[EXCERPT TO READ — start]

The red widow, L. bishopi, has a red-orange cephalothorax, its abdomen is black with yellow rings outlining the rows of red spots and its legs are vermillion red. On its underside, it does not have the familiar hourglass marking and instead usually has one or two small red marks. Females are almost double the size of the male.
==Taxonomy==
The species was first described in 1938 by B. J. Kaston as the variety bishopi of the species Latrodectus mactans. The name bishopi honors Marshall B. Bishop who collected the specimens on which the description was based. Latrodectus bishopi was raised to a full species in 1964 by John D. McCrone and Herbert W. Levi. It can be distinguished from L. mactans by features of the male and female genitalia: the embolus of the male palpal bulb has one fewer loop as do the connecting ducts leading to the female spermatheca.
==Distribution and Ecology==
L. bishopi is endemic to central and southern Florida. It is restricted to sand-pine scrub – inland areas of dry sand dunes dominated by sand pine, Pinus clausa. Within these areas, the species makes most of its webs in palmetto bushes (Serenoa repens and Sabal etonia) at heights of 30 cm or more above the ground. The webs are tangled, with a funnel shaped retreat for the spider below. The spider also stores its egg sacs in this retreat. The species is a known predator of Hemisphaerota cyanea. Possible predators of L. bishopi include sphecid wasps and the Florida scrub jay.

[EXCERPT TO READ — finish]
[PROVIDED INFORMATION — start]

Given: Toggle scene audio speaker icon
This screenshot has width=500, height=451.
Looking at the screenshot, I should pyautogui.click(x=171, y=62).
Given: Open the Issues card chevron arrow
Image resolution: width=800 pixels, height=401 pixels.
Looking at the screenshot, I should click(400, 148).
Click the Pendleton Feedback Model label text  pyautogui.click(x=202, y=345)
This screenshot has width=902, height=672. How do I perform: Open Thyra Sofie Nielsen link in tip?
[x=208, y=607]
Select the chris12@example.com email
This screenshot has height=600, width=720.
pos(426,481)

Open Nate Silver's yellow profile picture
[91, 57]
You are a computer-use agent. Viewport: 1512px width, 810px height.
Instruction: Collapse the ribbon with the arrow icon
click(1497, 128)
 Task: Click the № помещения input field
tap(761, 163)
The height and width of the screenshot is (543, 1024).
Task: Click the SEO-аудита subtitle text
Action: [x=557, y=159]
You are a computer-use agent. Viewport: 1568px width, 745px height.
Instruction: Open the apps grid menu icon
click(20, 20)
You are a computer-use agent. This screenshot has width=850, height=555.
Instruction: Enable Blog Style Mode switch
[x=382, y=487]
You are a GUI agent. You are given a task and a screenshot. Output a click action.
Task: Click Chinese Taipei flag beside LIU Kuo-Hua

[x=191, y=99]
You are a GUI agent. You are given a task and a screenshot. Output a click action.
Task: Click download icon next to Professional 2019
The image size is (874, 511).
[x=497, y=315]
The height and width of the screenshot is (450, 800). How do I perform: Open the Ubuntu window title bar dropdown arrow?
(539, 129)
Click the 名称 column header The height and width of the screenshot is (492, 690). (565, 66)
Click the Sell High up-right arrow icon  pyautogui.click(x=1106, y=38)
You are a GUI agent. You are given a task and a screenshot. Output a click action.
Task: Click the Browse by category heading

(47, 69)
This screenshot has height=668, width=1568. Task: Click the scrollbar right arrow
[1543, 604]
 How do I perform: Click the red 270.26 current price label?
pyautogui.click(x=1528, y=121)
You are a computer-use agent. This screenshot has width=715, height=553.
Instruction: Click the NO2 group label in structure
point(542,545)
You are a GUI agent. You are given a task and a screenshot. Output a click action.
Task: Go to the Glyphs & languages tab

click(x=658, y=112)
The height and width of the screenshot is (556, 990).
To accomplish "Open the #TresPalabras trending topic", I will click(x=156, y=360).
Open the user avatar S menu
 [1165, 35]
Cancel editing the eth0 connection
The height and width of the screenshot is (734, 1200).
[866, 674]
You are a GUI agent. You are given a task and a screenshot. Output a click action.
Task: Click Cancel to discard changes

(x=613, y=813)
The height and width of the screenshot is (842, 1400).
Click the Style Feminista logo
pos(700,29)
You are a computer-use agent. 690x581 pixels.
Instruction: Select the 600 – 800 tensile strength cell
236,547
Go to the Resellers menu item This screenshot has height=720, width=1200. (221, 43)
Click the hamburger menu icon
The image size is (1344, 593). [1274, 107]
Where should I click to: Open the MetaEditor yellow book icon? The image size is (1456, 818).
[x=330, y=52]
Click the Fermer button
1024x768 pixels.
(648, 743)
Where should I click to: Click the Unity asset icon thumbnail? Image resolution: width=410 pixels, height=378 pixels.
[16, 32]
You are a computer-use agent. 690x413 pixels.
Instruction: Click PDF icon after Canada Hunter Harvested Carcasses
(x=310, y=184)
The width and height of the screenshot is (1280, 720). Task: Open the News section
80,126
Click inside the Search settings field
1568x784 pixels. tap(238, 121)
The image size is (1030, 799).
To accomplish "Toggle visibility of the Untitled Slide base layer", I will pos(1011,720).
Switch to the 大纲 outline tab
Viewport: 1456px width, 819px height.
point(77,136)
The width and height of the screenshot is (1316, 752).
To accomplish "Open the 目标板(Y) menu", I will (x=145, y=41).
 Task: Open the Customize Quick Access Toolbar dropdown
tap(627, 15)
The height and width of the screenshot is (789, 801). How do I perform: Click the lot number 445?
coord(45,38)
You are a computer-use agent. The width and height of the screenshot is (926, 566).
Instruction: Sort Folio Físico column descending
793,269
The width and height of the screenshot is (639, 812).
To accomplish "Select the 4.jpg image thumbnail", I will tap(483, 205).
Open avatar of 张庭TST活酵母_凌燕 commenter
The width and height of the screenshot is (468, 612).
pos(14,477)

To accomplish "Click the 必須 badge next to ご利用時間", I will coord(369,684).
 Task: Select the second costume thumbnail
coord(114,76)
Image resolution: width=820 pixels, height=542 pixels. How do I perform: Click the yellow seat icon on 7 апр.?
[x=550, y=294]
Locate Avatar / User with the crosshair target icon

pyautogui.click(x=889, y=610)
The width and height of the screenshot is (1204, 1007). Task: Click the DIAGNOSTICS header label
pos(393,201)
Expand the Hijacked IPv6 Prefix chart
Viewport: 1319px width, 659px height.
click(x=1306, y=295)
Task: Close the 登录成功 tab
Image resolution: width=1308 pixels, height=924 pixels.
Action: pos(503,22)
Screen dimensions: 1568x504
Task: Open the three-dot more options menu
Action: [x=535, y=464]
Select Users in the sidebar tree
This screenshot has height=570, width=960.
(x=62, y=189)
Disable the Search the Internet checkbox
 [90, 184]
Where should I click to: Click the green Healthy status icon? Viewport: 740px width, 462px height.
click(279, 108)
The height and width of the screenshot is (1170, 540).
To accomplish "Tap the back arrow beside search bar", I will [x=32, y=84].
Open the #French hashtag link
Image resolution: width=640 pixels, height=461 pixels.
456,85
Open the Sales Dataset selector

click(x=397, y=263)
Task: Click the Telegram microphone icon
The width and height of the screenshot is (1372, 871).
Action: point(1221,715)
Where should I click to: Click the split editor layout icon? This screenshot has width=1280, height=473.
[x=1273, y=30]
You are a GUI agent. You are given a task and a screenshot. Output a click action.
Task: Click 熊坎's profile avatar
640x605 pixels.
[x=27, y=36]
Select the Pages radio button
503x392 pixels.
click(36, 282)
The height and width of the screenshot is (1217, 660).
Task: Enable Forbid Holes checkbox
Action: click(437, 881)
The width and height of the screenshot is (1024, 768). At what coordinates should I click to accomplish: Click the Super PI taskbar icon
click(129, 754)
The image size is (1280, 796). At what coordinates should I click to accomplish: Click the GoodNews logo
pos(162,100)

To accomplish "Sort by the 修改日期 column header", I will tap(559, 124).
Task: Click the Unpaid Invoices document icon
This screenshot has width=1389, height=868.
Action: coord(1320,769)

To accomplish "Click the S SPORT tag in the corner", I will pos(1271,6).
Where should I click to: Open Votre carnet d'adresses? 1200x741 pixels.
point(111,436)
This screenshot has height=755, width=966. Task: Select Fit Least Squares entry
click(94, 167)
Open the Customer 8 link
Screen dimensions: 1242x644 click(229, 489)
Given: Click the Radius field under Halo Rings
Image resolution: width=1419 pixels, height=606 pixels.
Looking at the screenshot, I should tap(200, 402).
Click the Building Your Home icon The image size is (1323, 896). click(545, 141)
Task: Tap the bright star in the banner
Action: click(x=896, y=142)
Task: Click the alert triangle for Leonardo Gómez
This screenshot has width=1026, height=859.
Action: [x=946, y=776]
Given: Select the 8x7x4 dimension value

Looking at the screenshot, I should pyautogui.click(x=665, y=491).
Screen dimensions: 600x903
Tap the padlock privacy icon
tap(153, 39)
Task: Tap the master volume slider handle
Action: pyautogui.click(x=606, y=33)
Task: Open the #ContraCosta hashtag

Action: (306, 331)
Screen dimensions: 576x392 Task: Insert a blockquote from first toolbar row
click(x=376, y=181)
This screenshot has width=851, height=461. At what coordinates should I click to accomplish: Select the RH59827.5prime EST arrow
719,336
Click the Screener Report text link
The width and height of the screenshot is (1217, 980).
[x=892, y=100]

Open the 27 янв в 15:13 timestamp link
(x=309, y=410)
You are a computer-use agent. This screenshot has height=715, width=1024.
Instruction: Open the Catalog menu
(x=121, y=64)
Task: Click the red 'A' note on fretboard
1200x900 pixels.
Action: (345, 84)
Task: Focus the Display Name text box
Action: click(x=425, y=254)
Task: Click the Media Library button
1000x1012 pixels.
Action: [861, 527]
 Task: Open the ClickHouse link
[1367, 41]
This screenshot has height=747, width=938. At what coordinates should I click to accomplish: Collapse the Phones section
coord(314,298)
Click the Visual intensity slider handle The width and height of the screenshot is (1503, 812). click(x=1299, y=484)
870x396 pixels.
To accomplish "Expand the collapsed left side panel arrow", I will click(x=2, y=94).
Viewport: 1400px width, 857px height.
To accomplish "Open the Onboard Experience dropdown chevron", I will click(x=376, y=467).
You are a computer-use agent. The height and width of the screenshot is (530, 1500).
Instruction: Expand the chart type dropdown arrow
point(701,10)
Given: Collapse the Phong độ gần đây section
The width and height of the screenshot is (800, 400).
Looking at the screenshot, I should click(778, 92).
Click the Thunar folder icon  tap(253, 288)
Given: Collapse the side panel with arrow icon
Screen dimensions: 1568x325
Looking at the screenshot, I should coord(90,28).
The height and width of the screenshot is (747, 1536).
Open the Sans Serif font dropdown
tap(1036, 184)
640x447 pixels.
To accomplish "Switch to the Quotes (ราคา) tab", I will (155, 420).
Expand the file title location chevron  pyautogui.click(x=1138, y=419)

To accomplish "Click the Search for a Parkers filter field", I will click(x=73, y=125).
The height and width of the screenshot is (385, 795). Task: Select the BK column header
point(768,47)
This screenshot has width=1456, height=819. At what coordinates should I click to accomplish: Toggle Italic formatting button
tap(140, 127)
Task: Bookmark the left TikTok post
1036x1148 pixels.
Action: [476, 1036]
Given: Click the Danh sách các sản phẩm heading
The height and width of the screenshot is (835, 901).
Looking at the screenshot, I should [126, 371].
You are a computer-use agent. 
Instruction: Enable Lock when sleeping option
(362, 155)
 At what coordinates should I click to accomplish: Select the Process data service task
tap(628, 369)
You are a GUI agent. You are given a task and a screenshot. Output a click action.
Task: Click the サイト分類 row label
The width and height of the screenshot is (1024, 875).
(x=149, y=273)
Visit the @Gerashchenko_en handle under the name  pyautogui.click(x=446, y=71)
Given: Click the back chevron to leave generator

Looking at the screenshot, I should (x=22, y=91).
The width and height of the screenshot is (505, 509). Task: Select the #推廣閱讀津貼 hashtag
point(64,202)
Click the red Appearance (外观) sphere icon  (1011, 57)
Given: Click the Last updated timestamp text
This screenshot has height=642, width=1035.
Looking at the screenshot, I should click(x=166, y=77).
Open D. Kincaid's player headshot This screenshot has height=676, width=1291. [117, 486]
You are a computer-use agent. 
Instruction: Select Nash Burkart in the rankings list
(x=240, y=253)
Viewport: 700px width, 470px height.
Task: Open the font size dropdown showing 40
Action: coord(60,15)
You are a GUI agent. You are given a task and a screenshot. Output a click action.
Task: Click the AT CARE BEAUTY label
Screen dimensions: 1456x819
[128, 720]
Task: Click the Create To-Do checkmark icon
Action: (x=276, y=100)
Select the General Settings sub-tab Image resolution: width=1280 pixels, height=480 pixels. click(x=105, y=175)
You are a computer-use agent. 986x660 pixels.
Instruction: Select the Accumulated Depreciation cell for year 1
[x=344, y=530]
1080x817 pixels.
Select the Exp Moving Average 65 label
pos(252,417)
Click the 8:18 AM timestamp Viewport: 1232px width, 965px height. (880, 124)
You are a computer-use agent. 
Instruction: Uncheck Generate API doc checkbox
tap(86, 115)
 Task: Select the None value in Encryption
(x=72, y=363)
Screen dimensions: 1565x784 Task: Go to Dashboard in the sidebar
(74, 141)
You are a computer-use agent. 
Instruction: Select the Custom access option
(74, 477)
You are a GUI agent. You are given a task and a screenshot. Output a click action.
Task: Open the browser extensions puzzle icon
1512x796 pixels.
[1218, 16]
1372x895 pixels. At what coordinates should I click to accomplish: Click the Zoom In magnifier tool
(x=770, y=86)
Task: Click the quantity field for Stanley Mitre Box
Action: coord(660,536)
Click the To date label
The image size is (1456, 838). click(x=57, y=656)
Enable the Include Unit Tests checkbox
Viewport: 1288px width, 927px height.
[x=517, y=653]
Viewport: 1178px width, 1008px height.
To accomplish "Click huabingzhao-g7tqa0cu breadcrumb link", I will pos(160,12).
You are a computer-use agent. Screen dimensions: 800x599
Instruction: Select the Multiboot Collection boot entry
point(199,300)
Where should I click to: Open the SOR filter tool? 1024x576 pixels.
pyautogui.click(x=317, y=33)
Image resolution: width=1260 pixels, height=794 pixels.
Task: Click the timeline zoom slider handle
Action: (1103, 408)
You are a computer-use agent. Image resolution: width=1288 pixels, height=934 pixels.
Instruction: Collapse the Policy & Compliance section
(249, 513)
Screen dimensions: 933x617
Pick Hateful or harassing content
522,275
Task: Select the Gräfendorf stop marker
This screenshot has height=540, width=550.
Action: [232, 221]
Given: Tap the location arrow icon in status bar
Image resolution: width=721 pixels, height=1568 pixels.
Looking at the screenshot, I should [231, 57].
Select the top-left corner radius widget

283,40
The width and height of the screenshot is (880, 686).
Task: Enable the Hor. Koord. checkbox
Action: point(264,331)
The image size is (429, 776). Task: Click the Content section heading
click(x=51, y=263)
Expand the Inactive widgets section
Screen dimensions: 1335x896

[PROVIDED INFORMATION — finish]

* WHAT YOU NEED TO DO:
A. In the red widow excerpt, who raised Latrodectus bishopi to a full species, and in what year?
B. Retype the part of the red widow excerpt that opens with the words containing "The red widow, L." and closes with "of the male.".

* SOLUTIONS TO THE EXERCISE:
A. John D. McCrone and Herbert W. Levi raised it to a full species in 1964.

B.
The red widow, L. bishopi, has a red-orange cephalothorax, its abdomen is black with yellow rings outlining the rows of red spots and its legs are vermillion red. On its underside, it does not have the familiar hourglass marking and instead usually has one or two small red marks. Females are almost double the size of the male.